To be done:
[1] List every command-line option, with its double-dash prefix, that the mahout command in the Lucene index thread passes.
[2] From the Lucene index thread, extract the passage that begins at the words "Posted by Philippe" and stops after the words "out the issue.".

Excerpt provided:
Re: Error "Generating an output file from a Lucene Index"

Posted by Philippe Adjiman <ad...@gmail.com>.
Check your lucene code (where you are generating the index) and make sure
your indexed fields have the right properties.
Step 1 of that post<http://philippeadjiman.com/blog/2010/12/30/how-to-easily-build-and-observe-tf-idf-weight-vectors-with-lucene-and-mahout/>
might
help you to sort out the issue.

-Philippe.

On Thu, Apr 14, 2011 at 10:35 AM, JJJ959 <so...@hotmail.com> wrote:

> Getting errors trying to generate the output file. Any help would be
> greatly
> appreciated. Thanks
>
> Index files are as follows:
>
> _0.fdt
> _0.fdx
> _0.fnm
> _0.frq
> _0.nrm
> _0.prx
> _0.tii
> _0.tis
> segments.gen
> segments_1
>
> When I enter in this command I get the following errors:
> $mahout org.apache.mahout.utils.vectors.lucene.Driver --dir
> /home/temp/text_output --output /home/temp/text_output --dictOut
> /home/temp/text_output --max 50 --field contents
>
> Running on hadoop, using HADOOP_HOME=/usr/lib/hadoop
> No HADOOP_CONF_DIR set, using /usr/lib/hadoop/conf
> 11/04/14 16:15:27 WARN driver.MahoutDriver: No
> org.apache.mahout.utils.vectors.lucene.Driver.props found on classpath,
> will
> use command-line arguments only
> Exception in thread "main" org.apache.lucene.index.CorruptIndexException:
> Unknown format version: -11
>        at org.apache.lucene.index.SegmentInfos.read(SegmentInfos.java:249)
>        at
> org.apache.lucene.index.DirectoryReader$1.doBody(DirectoryReader.java:73)
>        at
>
> org.apache.lucene.index.SegmentInfos$FindSegmentsFile.run(SegmentInfos.java:677)
>        at
> org.apache.lucene.index.DirectoryReader.open(DirectoryReader.java:69)
>        at org.apache.lucene.index.IndexReader.open(IndexReader.java:316)
>        at org.apache.lucene.index.IndexReader.open(IndexReader.java:202)
>        at
> org.apache.mahout.utils.vectors.lucene.Driver.main(Driver.java:157)

Information shown:
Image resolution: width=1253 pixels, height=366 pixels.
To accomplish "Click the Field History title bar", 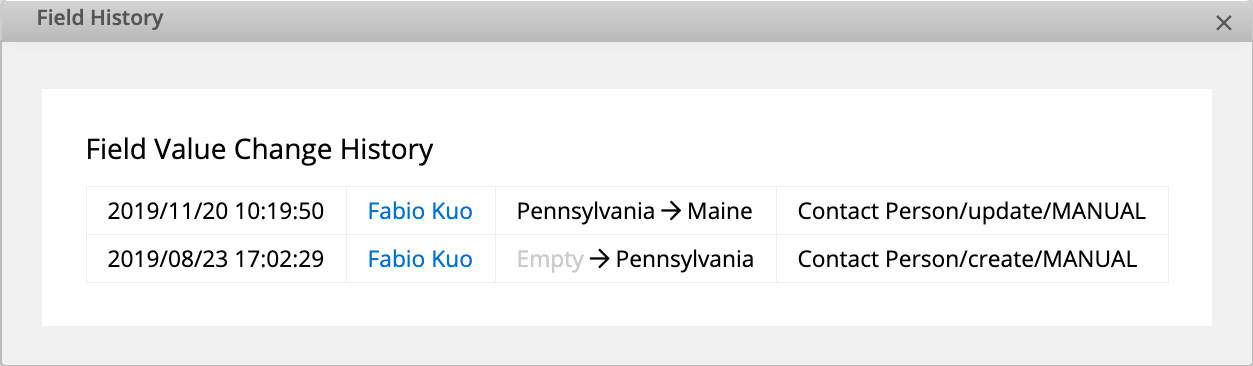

Solutions to the exercise:
[1] --dir, --output, --dictOut, --max, --field

[2]
Posted by Philippe Adjiman <ad...@gmail.com>.
Check your lucene code (where you are generating the index) and make sure
your indexed fields have the right properties.
Step 1 of that post<http://philippeadjiman.com/blog/2010/12/30/how-to-easily-build-and-observe-tf-idf-weight-vectors-with-lucene-and-mahout/>
might
help you to sort out the issue.